Task to carry out: Only the line containing "Sep 2009 (160, 2145)" and the lines after it, through the end of the entries, should be output exactly.

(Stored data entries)
▬▬▬▬▬▬

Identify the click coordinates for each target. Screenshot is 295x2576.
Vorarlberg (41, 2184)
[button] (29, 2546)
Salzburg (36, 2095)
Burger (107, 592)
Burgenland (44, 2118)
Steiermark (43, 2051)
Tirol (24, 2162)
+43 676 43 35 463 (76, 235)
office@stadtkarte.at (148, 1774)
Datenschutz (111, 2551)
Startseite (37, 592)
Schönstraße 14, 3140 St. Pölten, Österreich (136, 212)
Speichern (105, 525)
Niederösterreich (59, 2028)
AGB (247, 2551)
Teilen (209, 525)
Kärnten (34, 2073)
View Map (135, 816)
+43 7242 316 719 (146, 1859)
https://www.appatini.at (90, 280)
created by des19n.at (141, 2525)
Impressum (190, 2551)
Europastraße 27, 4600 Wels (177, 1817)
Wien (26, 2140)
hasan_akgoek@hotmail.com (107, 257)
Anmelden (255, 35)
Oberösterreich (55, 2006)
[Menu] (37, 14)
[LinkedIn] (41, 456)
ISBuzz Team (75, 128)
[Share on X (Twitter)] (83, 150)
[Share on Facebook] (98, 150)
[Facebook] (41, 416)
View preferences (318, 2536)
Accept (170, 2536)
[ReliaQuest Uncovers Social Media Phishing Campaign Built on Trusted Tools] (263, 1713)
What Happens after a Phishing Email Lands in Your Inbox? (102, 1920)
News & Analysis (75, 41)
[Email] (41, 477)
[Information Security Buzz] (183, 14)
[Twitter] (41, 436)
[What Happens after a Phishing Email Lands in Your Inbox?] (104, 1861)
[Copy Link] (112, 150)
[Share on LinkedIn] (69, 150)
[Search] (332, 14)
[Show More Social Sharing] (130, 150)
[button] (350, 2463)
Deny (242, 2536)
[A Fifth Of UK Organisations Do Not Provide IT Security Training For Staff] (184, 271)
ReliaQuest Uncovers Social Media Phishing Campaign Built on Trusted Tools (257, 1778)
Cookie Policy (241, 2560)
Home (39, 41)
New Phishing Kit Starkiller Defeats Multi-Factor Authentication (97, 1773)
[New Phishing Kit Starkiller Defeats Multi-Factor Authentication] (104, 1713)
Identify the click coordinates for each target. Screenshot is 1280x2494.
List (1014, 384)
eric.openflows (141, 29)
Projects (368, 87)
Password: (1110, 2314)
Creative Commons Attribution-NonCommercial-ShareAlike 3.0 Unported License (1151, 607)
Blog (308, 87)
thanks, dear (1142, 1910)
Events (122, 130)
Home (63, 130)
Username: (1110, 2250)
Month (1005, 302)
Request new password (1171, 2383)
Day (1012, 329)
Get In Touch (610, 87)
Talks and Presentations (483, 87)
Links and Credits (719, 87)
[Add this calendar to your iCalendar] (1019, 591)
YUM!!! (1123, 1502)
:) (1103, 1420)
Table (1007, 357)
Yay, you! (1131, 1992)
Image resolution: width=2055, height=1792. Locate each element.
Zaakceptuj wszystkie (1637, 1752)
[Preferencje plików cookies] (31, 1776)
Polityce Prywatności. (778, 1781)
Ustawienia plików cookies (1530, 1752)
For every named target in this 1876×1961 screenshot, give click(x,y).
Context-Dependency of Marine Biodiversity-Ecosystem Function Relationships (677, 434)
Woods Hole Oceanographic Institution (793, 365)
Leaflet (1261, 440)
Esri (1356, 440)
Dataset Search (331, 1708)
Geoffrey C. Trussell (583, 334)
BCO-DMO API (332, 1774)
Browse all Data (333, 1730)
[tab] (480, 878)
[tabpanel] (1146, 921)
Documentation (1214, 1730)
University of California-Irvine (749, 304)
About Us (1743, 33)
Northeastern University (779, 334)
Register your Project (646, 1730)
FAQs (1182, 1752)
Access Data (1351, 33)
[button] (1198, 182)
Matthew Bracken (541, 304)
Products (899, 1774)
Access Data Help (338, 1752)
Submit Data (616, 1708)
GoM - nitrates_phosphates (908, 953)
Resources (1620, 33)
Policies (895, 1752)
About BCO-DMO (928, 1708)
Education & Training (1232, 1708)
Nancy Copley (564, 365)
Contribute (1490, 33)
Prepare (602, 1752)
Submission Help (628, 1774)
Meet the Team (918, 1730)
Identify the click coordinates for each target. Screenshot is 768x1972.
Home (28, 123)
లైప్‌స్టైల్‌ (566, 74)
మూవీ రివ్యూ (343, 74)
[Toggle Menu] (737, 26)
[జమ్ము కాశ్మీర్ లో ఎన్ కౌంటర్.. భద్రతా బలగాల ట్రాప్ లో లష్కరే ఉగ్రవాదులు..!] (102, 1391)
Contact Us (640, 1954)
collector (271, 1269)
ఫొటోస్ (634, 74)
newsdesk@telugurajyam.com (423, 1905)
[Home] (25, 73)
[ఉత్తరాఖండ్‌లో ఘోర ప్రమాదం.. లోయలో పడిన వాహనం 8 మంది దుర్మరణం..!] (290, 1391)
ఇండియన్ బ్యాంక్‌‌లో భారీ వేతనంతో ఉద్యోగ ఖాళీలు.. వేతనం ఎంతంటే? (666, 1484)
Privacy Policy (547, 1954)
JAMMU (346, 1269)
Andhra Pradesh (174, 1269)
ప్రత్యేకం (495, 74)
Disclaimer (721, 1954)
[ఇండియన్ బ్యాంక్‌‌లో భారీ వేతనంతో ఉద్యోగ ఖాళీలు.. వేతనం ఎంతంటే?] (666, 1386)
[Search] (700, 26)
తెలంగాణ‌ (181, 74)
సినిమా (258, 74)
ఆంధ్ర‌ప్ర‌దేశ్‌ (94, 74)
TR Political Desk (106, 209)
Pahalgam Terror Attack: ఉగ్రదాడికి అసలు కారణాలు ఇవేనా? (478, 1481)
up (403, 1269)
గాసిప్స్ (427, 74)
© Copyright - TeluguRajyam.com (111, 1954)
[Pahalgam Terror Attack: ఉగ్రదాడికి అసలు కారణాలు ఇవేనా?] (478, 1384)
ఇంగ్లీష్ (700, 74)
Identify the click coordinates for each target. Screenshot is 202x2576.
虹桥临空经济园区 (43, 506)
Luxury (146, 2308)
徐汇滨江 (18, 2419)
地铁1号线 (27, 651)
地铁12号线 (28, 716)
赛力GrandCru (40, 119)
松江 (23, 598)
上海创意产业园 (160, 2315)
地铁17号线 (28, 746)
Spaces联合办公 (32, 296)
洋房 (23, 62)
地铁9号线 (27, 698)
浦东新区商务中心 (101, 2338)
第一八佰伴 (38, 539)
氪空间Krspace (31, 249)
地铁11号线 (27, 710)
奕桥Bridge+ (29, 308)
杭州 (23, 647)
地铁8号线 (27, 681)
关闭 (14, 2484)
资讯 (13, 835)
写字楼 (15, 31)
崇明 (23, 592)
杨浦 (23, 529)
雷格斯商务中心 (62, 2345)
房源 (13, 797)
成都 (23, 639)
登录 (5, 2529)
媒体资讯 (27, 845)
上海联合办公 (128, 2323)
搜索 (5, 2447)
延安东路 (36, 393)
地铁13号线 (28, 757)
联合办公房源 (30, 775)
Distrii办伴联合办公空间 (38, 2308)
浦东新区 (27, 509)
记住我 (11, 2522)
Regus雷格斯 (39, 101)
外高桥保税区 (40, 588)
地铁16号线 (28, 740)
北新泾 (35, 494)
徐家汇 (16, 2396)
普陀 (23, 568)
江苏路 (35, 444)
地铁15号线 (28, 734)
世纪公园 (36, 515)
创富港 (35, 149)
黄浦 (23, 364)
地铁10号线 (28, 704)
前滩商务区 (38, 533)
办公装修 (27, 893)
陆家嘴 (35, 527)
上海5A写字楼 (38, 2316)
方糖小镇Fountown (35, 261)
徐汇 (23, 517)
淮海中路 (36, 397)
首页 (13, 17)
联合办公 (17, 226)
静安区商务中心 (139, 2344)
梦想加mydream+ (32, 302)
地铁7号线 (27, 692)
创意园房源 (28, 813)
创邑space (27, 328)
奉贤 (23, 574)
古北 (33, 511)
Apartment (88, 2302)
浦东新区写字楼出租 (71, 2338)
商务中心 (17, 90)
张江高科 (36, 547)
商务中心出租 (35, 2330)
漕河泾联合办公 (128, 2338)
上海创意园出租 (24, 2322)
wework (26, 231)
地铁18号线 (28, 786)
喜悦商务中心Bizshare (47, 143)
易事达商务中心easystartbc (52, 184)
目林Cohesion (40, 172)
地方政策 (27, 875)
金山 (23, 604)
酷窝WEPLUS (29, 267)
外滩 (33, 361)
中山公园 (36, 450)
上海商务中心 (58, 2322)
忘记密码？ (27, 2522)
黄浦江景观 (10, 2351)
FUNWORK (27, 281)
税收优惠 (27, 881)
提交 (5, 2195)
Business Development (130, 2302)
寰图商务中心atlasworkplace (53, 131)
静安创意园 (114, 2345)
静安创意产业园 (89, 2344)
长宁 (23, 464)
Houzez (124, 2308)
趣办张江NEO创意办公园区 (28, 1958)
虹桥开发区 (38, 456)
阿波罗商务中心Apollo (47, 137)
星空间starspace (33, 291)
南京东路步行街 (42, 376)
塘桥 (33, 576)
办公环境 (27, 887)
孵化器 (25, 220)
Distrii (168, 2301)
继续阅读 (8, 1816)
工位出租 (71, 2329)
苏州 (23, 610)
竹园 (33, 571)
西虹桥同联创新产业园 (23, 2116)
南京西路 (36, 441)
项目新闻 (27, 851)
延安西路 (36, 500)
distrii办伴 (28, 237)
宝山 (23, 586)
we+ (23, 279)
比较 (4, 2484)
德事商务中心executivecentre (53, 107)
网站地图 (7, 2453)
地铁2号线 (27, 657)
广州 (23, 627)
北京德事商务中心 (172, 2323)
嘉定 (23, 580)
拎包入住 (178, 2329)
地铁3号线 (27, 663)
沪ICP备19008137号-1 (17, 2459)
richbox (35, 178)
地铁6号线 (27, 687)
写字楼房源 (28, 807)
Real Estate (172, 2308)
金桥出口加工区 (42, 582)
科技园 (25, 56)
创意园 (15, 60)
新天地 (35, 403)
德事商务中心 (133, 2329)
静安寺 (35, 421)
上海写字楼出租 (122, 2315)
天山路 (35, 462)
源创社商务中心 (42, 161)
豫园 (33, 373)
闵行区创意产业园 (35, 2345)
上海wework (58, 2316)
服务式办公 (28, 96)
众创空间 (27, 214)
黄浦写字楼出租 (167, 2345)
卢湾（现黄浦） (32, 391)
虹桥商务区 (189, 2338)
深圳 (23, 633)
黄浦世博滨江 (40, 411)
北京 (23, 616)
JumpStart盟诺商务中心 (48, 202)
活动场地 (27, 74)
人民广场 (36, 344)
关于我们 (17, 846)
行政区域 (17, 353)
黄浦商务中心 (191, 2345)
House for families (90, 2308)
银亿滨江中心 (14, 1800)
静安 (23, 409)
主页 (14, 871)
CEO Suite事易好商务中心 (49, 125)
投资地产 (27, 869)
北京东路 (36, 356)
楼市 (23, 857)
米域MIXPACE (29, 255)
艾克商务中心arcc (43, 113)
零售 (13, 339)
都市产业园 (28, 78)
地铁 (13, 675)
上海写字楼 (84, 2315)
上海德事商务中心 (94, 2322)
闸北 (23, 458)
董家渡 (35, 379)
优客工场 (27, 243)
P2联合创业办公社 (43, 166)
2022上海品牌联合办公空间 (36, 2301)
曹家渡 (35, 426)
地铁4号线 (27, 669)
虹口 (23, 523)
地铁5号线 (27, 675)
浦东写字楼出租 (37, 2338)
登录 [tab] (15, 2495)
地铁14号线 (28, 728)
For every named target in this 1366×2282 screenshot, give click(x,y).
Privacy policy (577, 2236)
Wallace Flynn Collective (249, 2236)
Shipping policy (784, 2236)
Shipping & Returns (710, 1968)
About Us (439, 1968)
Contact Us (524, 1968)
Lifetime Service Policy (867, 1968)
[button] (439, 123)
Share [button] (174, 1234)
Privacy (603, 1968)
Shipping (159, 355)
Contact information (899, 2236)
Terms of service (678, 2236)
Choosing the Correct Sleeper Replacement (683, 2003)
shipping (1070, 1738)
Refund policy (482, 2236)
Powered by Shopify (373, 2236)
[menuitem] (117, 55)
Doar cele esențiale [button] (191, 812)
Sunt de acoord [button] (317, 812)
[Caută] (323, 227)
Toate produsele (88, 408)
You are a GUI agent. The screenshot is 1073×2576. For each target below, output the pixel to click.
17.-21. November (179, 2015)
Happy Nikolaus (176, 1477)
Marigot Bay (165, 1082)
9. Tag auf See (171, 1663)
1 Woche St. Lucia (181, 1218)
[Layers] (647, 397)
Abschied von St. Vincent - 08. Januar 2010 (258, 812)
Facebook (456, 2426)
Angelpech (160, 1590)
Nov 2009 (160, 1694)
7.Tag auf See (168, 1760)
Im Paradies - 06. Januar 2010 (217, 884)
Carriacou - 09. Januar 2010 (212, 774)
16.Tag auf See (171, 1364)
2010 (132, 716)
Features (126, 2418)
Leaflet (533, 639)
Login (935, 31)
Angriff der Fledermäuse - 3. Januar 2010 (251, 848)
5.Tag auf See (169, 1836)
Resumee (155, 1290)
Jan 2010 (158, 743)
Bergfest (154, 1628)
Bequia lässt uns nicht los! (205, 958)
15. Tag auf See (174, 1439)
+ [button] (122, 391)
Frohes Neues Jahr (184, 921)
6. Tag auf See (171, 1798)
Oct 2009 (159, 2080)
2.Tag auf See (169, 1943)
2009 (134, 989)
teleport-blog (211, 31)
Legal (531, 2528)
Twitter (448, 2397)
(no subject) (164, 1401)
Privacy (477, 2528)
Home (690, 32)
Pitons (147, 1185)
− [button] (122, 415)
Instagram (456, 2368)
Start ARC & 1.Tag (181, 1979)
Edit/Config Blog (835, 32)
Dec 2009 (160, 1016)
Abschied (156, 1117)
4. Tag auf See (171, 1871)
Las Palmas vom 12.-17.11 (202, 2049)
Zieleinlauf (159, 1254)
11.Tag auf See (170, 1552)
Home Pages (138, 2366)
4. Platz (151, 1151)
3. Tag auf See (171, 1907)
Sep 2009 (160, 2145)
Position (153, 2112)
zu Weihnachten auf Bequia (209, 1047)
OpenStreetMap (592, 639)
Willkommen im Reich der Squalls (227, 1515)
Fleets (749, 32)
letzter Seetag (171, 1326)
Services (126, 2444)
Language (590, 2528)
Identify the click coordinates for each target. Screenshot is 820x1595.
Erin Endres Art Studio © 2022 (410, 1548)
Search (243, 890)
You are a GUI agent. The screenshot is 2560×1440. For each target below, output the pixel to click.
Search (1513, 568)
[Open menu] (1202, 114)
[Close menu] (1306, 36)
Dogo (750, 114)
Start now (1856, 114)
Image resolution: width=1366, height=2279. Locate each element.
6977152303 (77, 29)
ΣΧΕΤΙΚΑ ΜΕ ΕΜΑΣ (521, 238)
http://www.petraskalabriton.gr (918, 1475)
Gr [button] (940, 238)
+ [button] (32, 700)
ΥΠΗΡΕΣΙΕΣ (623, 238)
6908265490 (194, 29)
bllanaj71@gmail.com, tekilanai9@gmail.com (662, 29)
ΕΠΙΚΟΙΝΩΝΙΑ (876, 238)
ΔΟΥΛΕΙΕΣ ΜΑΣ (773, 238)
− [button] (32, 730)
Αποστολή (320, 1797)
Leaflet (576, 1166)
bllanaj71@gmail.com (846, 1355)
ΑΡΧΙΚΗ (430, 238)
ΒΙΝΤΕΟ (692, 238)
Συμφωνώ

▬▬▬▬▬▬

Expected output:
Sep 2009 (160, 2145)
Position (153, 2112)
zu Weihnachten auf Bequia (209, 1047)
OpenStreetMap (592, 639)
Willkommen im Reich der Squalls (227, 1515)
Fleets (749, 32)
letzter Seetag (171, 1326)
Services (126, 2444)
Language (590, 2528)
Identify the click coordinates for each target. Screenshot is 820x1595.
Erin Endres Art Studio © 2022 (410, 1548)
Search (243, 890)
You are a GUI agent. The screenshot is 2560×1440. For each target below, output the pixel to click.
Search (1513, 568)
[Open menu] (1202, 114)
[Close menu] (1306, 36)
Dogo (750, 114)
Start now (1856, 114)
Image resolution: width=1366, height=2279. Locate each element.
6977152303 (77, 29)
ΣΧΕΤΙΚΑ ΜΕ ΕΜΑΣ (521, 238)
http://www.petraskalabriton.gr (918, 1475)
Gr [button] (940, 238)
+ [button] (32, 700)
ΥΠΗΡΕΣΙΕΣ (623, 238)
6908265490 (194, 29)
bllanaj71@gmail.com, tekilanai9@gmail.com (662, 29)
ΕΠΙΚΟΙΝΩΝΙΑ (876, 238)
ΔΟΥΛΕΙΕΣ ΜΑΣ (773, 238)
− [button] (32, 730)
Αποστολή (320, 1797)
Leaflet (576, 1166)
bllanaj71@gmail.com (846, 1355)
ΑΡΧΙΚΗ (430, 238)
ΒΙΝΤΕΟ (692, 238)
Συμφωνώ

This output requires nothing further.